“Oh man, you sound exactly like you did back then. You were always telling me off for something. And you’d always say my name just like that. Not just Brodie. It was always Brodie Kent.” Brodie smiles as he passes me and does that annoying thing with his eyebrows. “I liked it,” he says.
I fight to suppress a gush of giggles that refuse to lie down.
“We should go and patch up the treehouse.” Brodie almost runs along the track. “What do you think? Put in a hot tub. Maybe a bar.” He stops, turns, and waits for me. “That would be so much fun, wouldn’t it?”
“Yes. But…”
“But what?”
“Don’t you have to be somewhere?” I ask gently in the dappled sunshine. We face each other. “You are a star player in a super league team, so how long are you planning on hiding?”

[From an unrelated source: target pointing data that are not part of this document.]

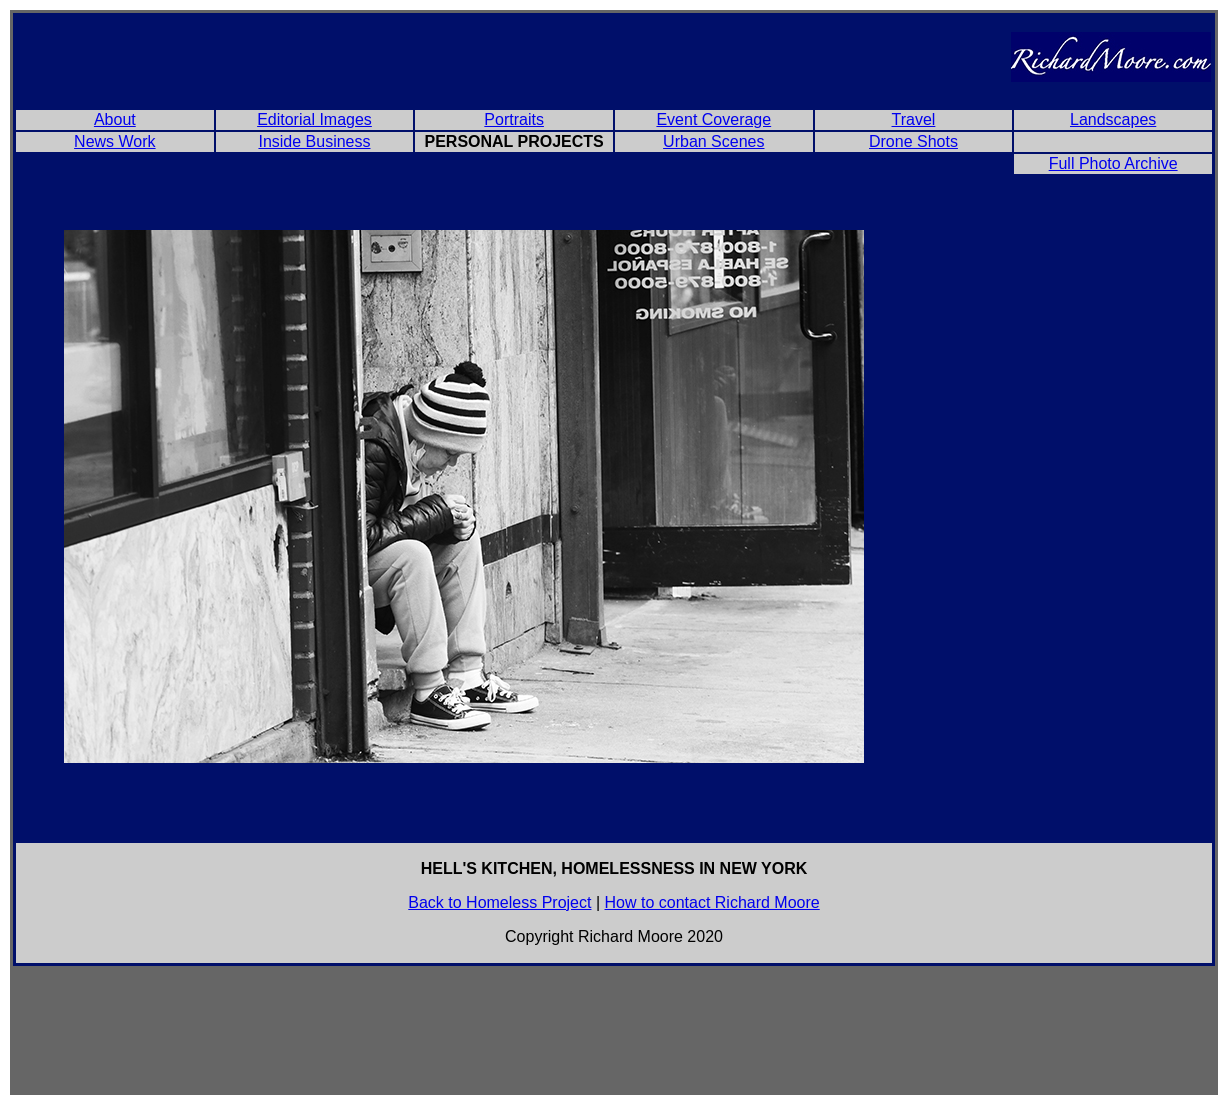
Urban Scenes (713, 141)
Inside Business (314, 141)
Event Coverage (713, 119)
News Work (115, 141)
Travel (914, 119)
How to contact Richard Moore (712, 902)
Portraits (514, 119)
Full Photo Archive (1113, 163)
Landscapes (1113, 119)
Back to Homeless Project (499, 902)
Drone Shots (913, 141)
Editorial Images (314, 119)
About (115, 119)
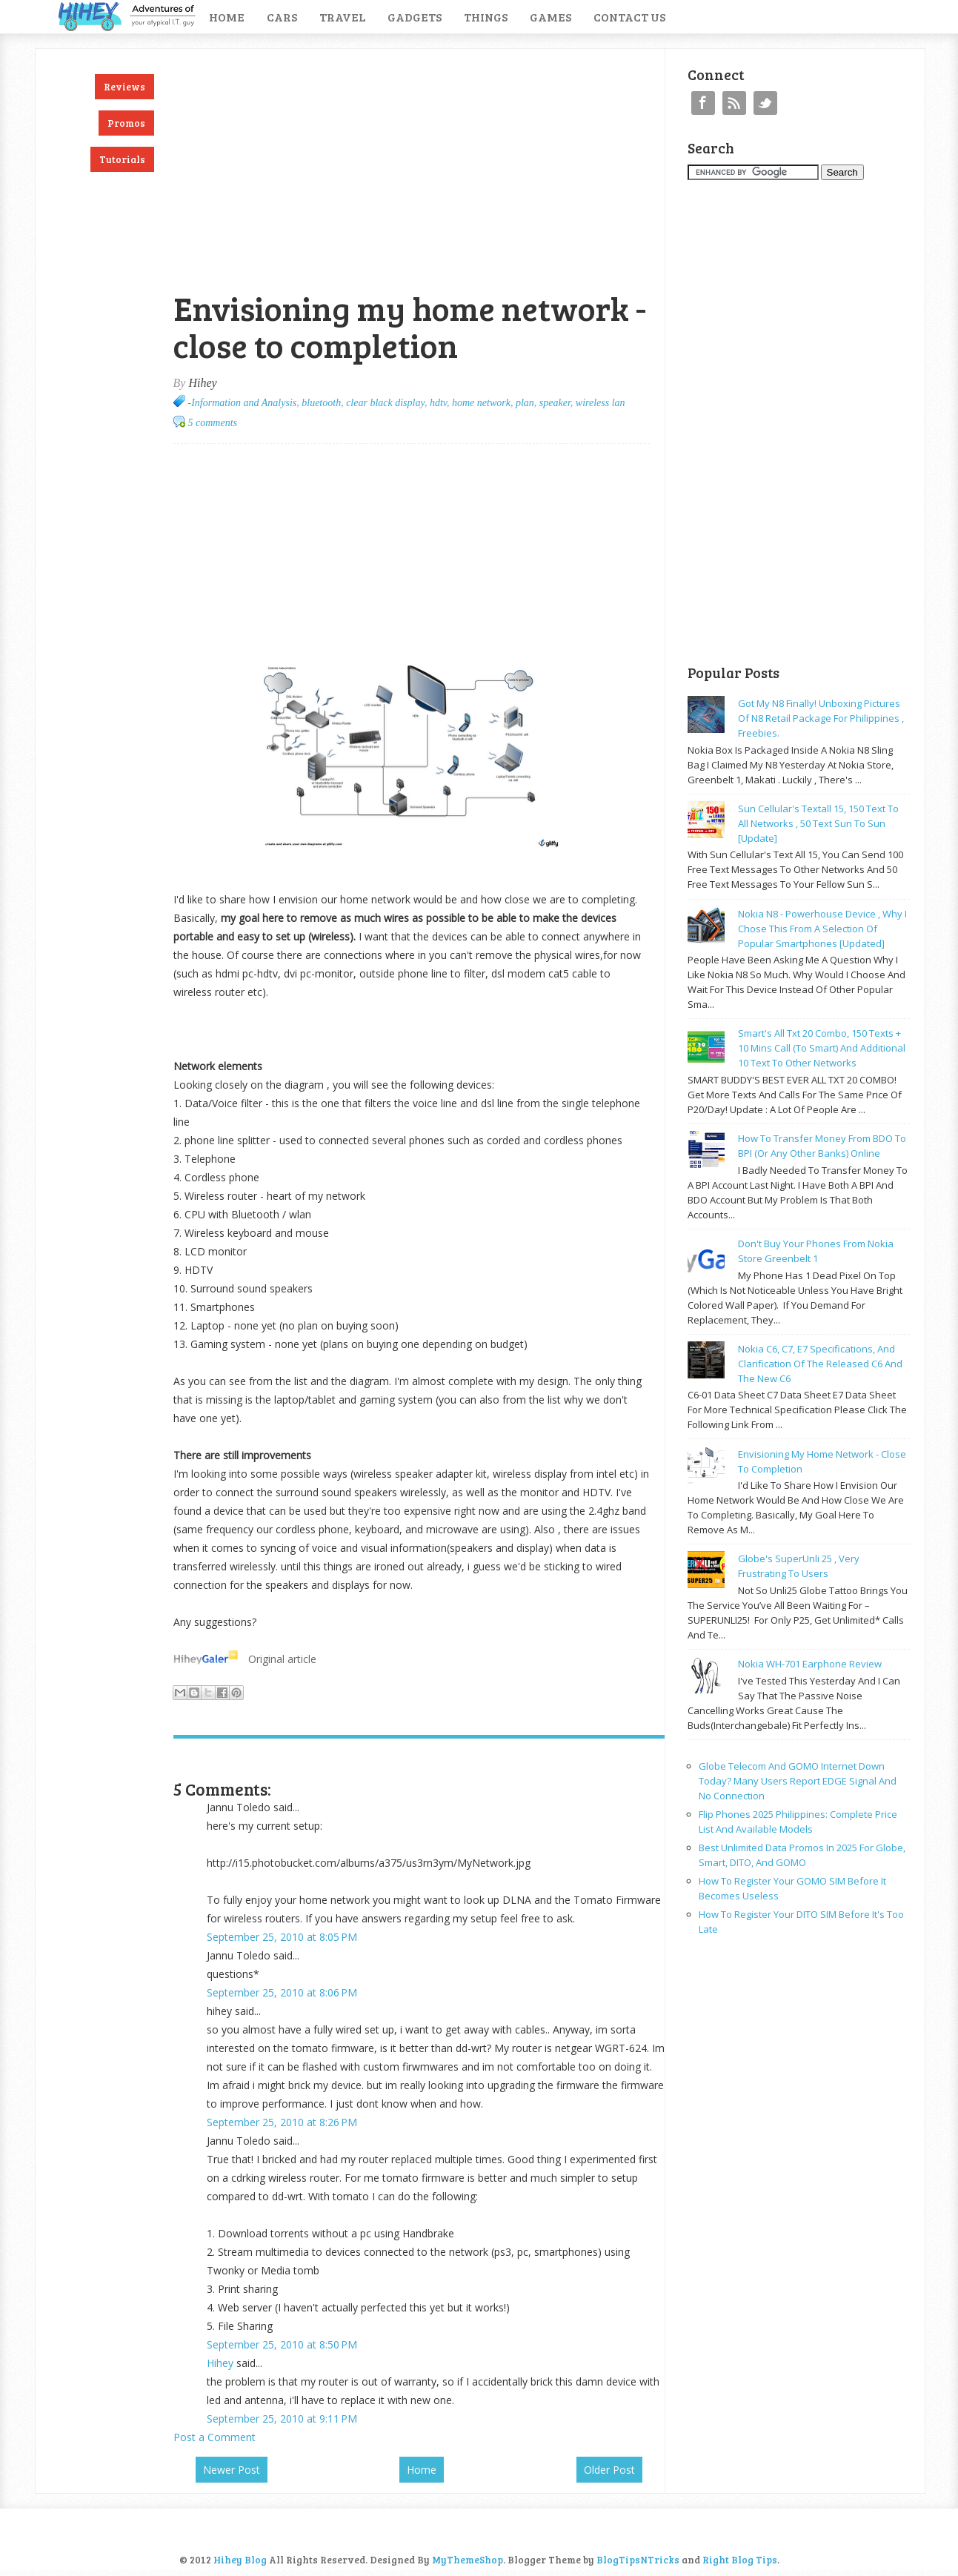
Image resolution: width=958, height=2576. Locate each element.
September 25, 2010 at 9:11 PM (282, 2418)
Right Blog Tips (739, 2559)
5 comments (213, 422)
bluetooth (321, 402)
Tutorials (122, 159)
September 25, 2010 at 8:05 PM (282, 1937)
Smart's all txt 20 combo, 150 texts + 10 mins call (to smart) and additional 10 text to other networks (821, 1047)
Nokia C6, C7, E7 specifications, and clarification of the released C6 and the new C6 (820, 1363)
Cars (282, 16)
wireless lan (600, 402)
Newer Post (231, 2470)
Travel (342, 16)
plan (525, 402)
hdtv (438, 402)
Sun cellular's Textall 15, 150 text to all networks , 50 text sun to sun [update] (818, 823)
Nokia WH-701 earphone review (810, 1663)
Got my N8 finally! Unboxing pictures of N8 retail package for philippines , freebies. (821, 718)
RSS (734, 103)
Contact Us (629, 16)
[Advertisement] (346, 56)
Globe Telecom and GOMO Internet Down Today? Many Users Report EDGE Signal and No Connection (798, 1780)
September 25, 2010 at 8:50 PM (282, 2344)
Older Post (609, 2470)
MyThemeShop (467, 2559)
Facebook (703, 103)
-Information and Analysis (242, 402)
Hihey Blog (240, 2559)
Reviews (124, 86)
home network (481, 402)
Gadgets (414, 16)
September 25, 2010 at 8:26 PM (282, 2122)
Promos (126, 123)
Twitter (765, 103)
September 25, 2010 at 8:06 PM (282, 1992)
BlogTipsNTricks (637, 2559)
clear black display (385, 402)
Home (227, 16)
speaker (555, 402)
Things (486, 16)
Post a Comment (214, 2437)
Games (550, 16)
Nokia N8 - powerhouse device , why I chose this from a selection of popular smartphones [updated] (822, 928)
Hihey (220, 2363)
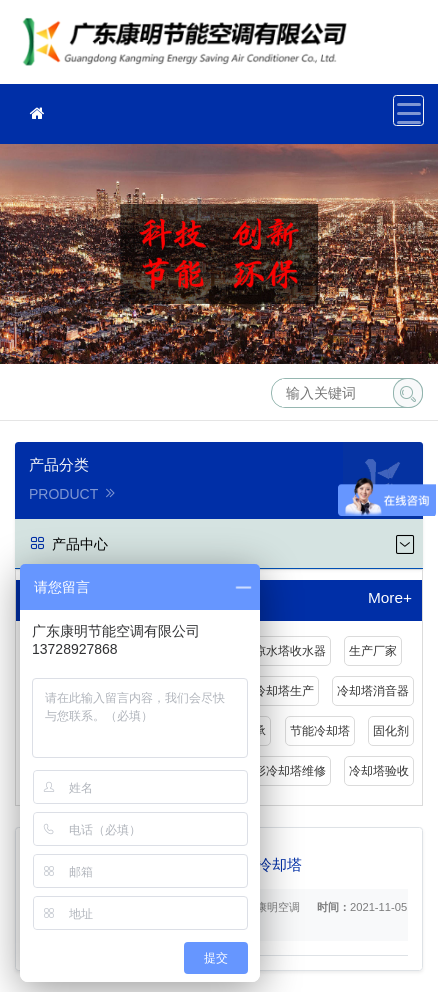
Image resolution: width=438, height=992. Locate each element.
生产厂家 (373, 651)
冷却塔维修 (190, 48)
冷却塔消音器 (373, 691)
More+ (390, 598)
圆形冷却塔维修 (284, 771)
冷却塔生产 (284, 691)
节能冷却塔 (320, 731)
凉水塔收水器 (290, 651)
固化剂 (391, 731)
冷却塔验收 (379, 771)
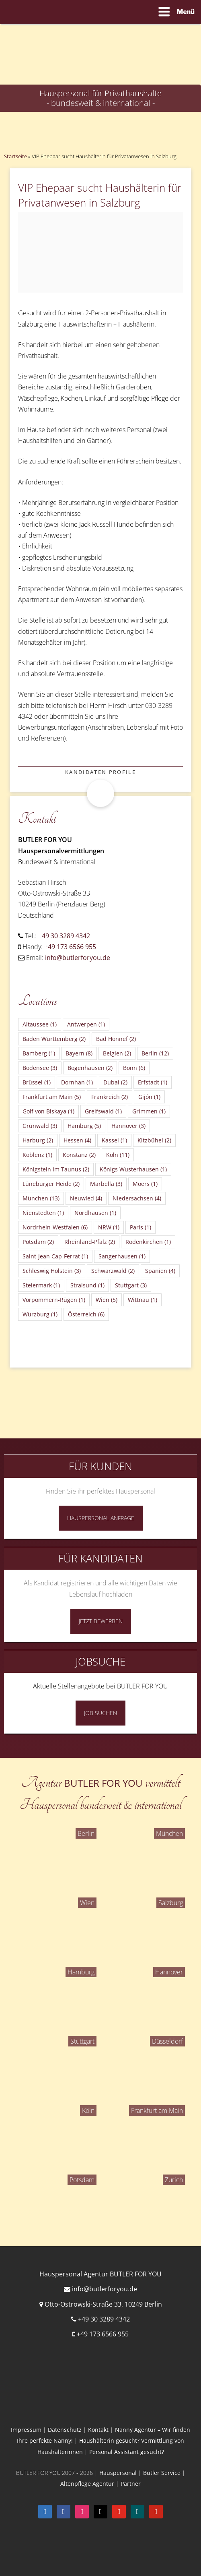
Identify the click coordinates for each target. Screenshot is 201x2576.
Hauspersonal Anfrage (100, 1518)
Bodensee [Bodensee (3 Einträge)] (40, 1068)
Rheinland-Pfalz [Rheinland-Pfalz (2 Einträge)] (89, 1242)
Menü (176, 11)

“I’m not hiding,” Brodie says looking at the ground. “Maybe a bit. I’m waiting for things to blow over. That’s why I’m here. Management said I should lie low until the inquiry is resolved. Disappear for a few days, they said. Just until the PR machine has dealt with it. It’ll be over soon. Then I can go back to playing football. Everything forgotten.” Brodie looks deep into my eyes. I sense he wants to say more but he turns away and starts walking down the track again.
“Do you want to talk about it?” I call after him.
“No. Not really.”
“Okay.”
Chapter 18
Brodie
The temperature rises the further down the track we go, which begins to drop steeply in a series of winding zigzags. I stop to drink some water, then look around and listen. Rita is ahead of me. She moves with ease and sure-footed grace on the uneven ground. Her long slender legs stride with purpose. Rita shows no sign of effort in carrying a backpack. She glances back over her shoulder and smiles before striding on.
I imagine staying out here in the forest with Rita, without the outside world getting in our way. How long could we wander around out here? A few days? A week? How wonderful. Just the two of us. Wild and free. Time has taken on an elastic fluidity and I’m not even thinking about… But I guess I am.
Rita is right. I am hiding. I don’t want to think about the inquiry, but it lurks in the back of my mind like the worst kind of uninvited house guest. I get glimpses of simplicity and relaxed freedom of being on the trail, but the reality is my career and my whole life are hanging in the balance; held to ransom by a woman I only met once.
I know how it looks. Staying away from the ugly allegations surely makes me look guilty as charged. Cowardly, even. And that’s not me. So, no. I can’t stay out here in the wilderness, no matter how appealing hanging out with Rita may be. I need to be present to clear my own name. As difficult as it is, I need to sort the whole thing out. Present my side of the story. I can’t hide behind the team’s lawyers and public relations circus. I need to front up, take charge. It is my life and my reputation, as well as the team’s, that are at stake. What’s that they say? Got to face the music. Something like that.
I pick up a pinecone and throw it at Rita. It whizzes past her head causing her to stop in her tracks.
She turns and shouts at me, “Brodie Kent. Did you just throw a pinecone at my head?”
I laugh and start walking again.
“If I had thrown it at your head...” I stop to lean casually against a tree. “…it wouldn’t have missed.” I turn my cap backward, then fold my arms.
“You did throw it! For crying out loud!” She’s doing her best to be annoyed but her laughter gives her away. “You are such a child.”
“I’m a child? I’m not the one still hung up on something that happened years ago.”
“I’m not hung up on anything, Brodie Kent.” Rita stalks off.
“No?”
She turns around and yells, “No!”
“So, you’re not still mad about being left out of building the treehouse?”
“What are you talking about?” Rita looks puzzled. Her brow furrows. “No.”
“Are you sure?”
“Yes, Brodie.”
“Well, it must be something else, then,” I say too quietly for Rita to hear.